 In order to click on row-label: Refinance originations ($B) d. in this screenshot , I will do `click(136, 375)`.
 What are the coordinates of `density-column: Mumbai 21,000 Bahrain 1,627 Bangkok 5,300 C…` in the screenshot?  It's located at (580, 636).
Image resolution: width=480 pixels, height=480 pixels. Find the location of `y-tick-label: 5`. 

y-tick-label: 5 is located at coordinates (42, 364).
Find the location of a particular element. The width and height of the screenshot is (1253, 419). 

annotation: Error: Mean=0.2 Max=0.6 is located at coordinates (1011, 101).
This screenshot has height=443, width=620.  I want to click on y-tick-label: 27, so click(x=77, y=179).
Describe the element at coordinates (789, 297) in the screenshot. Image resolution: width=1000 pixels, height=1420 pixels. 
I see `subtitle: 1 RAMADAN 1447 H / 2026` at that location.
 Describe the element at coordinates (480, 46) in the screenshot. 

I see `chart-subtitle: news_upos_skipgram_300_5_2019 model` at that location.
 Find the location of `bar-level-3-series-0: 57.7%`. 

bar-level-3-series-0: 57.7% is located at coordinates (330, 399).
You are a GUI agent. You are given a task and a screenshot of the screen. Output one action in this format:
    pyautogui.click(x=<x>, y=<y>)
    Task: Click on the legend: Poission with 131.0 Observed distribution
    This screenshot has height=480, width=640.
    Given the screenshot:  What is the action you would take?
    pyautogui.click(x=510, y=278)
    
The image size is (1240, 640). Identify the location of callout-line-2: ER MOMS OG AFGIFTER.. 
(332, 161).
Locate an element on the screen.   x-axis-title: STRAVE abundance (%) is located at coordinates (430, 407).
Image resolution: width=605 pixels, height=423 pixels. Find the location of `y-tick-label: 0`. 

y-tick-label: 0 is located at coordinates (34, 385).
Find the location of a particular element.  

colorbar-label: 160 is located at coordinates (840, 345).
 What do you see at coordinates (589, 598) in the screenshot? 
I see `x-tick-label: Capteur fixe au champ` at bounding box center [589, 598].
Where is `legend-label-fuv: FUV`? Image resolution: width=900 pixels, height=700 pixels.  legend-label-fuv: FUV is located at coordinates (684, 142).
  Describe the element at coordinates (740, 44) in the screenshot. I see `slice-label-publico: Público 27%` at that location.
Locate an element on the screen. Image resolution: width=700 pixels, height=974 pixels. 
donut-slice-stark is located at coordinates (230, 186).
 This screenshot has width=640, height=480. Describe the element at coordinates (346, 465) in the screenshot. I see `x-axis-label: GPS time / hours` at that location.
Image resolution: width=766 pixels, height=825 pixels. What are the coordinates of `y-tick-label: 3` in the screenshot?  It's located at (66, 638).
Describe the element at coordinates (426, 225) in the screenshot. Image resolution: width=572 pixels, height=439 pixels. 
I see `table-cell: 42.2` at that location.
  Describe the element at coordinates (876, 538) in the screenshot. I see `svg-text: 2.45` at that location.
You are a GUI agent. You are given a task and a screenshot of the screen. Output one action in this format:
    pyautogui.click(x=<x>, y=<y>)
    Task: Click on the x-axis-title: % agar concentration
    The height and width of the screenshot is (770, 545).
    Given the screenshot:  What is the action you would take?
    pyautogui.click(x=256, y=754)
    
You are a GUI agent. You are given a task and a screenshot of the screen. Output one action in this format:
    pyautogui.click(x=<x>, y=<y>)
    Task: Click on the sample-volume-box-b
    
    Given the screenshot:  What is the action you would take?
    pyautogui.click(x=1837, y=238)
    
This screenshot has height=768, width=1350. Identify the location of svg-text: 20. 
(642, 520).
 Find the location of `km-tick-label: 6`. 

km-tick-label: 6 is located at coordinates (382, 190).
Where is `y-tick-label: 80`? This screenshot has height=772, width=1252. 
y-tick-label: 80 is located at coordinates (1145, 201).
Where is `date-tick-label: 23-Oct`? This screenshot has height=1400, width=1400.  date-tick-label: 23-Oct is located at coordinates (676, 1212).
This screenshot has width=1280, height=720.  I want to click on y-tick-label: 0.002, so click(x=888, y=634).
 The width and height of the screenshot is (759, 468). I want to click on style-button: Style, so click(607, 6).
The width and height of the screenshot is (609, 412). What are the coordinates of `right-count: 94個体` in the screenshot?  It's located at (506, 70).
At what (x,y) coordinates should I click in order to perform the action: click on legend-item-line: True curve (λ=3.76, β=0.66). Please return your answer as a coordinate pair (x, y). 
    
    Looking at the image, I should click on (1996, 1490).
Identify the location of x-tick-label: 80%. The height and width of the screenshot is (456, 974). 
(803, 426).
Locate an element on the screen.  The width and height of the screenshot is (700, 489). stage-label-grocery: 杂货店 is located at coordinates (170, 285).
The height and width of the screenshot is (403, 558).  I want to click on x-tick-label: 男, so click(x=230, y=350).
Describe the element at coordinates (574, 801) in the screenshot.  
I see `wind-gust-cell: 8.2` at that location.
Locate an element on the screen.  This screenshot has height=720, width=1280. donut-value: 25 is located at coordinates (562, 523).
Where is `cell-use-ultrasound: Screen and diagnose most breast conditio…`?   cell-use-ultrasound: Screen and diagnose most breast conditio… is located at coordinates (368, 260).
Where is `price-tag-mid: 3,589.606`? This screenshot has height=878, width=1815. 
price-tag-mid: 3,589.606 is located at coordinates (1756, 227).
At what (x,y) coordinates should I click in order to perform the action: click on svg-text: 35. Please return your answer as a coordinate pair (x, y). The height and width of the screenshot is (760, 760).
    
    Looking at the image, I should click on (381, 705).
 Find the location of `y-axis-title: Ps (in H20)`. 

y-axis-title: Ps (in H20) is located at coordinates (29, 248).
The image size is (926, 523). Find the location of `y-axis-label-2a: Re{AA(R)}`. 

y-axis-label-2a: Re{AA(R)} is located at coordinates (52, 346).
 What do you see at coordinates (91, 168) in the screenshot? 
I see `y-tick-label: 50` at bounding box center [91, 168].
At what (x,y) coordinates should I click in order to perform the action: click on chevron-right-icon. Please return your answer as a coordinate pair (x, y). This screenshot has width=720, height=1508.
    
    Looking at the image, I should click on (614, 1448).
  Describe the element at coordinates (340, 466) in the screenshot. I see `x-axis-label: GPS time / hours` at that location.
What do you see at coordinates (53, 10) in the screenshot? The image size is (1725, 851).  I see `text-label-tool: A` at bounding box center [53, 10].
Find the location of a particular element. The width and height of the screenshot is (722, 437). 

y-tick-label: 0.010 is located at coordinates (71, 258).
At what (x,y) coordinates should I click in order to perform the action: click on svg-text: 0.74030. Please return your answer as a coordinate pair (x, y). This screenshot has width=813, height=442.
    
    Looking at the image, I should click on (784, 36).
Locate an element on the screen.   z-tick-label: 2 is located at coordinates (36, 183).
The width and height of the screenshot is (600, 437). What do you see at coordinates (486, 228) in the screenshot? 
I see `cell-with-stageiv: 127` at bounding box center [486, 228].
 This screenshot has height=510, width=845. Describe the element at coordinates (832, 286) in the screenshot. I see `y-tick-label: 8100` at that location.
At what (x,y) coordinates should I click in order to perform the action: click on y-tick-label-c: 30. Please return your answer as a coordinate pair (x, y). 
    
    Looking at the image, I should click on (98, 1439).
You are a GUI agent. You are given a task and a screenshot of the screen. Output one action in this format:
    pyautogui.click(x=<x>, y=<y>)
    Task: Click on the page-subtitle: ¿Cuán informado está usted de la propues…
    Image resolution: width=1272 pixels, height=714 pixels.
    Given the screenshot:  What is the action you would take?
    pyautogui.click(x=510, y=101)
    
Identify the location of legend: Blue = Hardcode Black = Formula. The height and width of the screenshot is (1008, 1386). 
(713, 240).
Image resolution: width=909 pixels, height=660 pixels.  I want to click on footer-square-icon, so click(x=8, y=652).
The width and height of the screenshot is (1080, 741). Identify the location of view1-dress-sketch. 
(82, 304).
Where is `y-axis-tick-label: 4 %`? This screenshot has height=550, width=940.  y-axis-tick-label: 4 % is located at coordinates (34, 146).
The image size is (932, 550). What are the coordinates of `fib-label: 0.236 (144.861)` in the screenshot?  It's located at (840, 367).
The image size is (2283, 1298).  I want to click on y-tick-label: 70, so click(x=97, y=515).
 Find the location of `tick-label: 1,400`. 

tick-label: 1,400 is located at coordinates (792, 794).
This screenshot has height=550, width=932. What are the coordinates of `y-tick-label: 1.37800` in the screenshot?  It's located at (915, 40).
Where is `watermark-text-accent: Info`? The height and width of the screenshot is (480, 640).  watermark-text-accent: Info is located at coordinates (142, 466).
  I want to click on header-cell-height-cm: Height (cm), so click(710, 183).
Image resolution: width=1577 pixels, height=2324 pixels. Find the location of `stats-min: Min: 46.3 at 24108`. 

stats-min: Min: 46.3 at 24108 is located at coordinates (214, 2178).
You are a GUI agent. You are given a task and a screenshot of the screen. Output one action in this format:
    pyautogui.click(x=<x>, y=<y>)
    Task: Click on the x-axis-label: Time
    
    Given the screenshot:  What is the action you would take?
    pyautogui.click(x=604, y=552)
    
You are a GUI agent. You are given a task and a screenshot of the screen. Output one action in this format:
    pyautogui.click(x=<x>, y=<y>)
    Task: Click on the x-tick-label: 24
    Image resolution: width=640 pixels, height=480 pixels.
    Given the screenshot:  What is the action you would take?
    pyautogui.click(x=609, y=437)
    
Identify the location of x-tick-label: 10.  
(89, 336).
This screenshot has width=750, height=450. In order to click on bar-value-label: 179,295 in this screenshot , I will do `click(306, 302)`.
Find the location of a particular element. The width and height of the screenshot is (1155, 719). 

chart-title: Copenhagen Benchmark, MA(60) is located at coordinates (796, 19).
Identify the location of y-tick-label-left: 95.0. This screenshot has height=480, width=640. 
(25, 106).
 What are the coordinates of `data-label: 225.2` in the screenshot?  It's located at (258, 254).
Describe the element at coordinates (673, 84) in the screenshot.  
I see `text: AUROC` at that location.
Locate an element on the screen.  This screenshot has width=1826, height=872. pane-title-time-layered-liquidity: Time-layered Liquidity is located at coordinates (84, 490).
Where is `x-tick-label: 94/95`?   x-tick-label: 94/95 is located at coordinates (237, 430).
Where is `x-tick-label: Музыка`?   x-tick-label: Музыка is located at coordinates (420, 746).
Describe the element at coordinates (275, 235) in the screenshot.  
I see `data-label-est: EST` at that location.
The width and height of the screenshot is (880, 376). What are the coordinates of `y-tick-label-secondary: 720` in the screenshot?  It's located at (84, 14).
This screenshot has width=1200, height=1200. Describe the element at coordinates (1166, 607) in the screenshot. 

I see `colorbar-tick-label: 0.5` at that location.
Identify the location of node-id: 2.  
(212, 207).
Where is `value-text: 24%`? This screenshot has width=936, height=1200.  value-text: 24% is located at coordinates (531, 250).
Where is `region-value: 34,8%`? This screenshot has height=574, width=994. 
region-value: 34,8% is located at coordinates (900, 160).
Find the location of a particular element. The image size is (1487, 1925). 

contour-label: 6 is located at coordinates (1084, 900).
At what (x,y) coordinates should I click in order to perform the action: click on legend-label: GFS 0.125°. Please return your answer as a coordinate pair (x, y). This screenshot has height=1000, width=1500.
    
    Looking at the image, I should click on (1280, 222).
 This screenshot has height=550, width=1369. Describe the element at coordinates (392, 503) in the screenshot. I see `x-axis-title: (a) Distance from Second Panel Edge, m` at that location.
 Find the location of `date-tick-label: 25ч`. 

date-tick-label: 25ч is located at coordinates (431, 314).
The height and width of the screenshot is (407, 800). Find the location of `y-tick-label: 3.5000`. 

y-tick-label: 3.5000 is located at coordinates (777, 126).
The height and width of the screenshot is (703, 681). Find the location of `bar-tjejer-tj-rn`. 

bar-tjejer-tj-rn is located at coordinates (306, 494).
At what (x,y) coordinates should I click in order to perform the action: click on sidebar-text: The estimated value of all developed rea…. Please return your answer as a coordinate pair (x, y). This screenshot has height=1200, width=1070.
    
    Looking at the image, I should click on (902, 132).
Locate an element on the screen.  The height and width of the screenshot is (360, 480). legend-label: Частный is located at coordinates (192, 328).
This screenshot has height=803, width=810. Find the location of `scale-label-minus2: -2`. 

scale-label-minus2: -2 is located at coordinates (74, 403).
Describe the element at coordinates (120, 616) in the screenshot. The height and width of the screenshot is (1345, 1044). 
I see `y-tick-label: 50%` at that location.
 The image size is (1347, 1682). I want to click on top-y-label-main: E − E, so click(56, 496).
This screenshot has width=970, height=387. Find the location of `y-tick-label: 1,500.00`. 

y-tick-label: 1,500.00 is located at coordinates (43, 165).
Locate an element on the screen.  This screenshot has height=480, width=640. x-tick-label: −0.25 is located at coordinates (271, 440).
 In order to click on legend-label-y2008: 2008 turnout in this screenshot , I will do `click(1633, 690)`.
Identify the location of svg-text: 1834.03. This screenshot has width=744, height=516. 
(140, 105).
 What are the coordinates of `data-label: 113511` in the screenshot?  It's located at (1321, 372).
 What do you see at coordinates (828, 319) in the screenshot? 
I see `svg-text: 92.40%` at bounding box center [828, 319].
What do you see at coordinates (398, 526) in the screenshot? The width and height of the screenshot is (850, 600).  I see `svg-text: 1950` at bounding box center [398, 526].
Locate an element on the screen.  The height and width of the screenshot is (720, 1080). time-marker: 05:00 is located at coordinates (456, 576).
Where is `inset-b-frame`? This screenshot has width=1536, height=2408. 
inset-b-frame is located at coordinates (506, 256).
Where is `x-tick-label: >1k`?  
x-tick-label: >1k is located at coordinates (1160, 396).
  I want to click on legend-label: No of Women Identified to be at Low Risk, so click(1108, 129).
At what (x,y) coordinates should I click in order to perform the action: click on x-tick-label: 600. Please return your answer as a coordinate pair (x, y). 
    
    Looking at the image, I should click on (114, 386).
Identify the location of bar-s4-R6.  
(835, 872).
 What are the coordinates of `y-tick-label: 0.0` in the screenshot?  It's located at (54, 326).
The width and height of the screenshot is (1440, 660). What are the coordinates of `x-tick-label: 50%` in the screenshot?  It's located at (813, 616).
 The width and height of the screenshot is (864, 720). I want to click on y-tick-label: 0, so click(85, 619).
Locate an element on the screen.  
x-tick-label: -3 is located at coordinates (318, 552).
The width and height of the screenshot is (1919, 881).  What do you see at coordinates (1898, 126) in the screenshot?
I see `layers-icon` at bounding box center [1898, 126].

Your assignment – Rewrite the part that opens with the line containing "Image resolution: width=766" and closes with the line containing "Describe the element at coordinates (876, 538)", putting "px" wherever "pixels" appears and leaving everything else the same.

Written response –
Image resolution: width=766 px, height=825 px. What are the coordinates of `y-tick-label: 3` in the screenshot?  It's located at (66, 638).
Describe the element at coordinates (426, 225) in the screenshot. Image resolution: width=572 px, height=439 px. 
I see `table-cell: 42.2` at that location.
  Describe the element at coordinates (876, 538) in the screenshot. I see `svg-text: 2.45` at that location.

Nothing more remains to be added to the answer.